Bryant had been reluctant to begin the TRC process, believing that the disarmament and rehabilitation of Liberia's 50 000 combatants was more of a priority, but he now said his administration was drawing up the terms of engagement for the commission.
Observers say that Bryant was under pressure from international donors, who in February pledged $520m for Liberia's reconstruction to hasten the reconciliation process.
"We have to uphold those principles we agreed to and resolved," Bryant said of the TRC and the blanket amnesty, which specifically excludes those acts considered war crimes or crimes against humanity.
"Anything other than that we cannot support," he said, firmly ruling out the possibility that a war crimes court would be convened in Liberia before 2006.
None of my business
"What happens after this government is none of my business."
Taylor, a warlord who was elected president in 1997 at the end of his own seven-year rebellion, faces charges of crimes against humanity at the UN-backed tribunal in Sierra Leone for his alleged role in arming and training the notorious Revolutionary United Front (RUF) during a decade-long civil war there.
In his Nigerian exile, he has been beyond the clutches of UN prosecutors and an Interpol arrest warrant.
Bryant expressed confidence that the economic sanctions imposed on Liberia in May 2001 for its alleged support of the RUF would be lifted in the "near future."
He said a sanctions review committee that has been in Liberia all week was there to confirm to the UN Security Council that the reasons for imposing sanctions no longer existed.

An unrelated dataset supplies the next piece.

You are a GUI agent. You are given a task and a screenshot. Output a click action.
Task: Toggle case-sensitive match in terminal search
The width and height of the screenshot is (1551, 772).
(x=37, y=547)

"We have become a non-aggression state, a non-exporter of diamonds and logs that fuel conflict in the region," said Bryant, a businessman appointed last October to lead Liberia to elections in 2005.
"The near future looks pretty good" for lifting the sanctions, he said, adding he was "absolutely" sure that Liberia would be free to trade in timber, minerals and rubber before the end of his mandate in January 2006.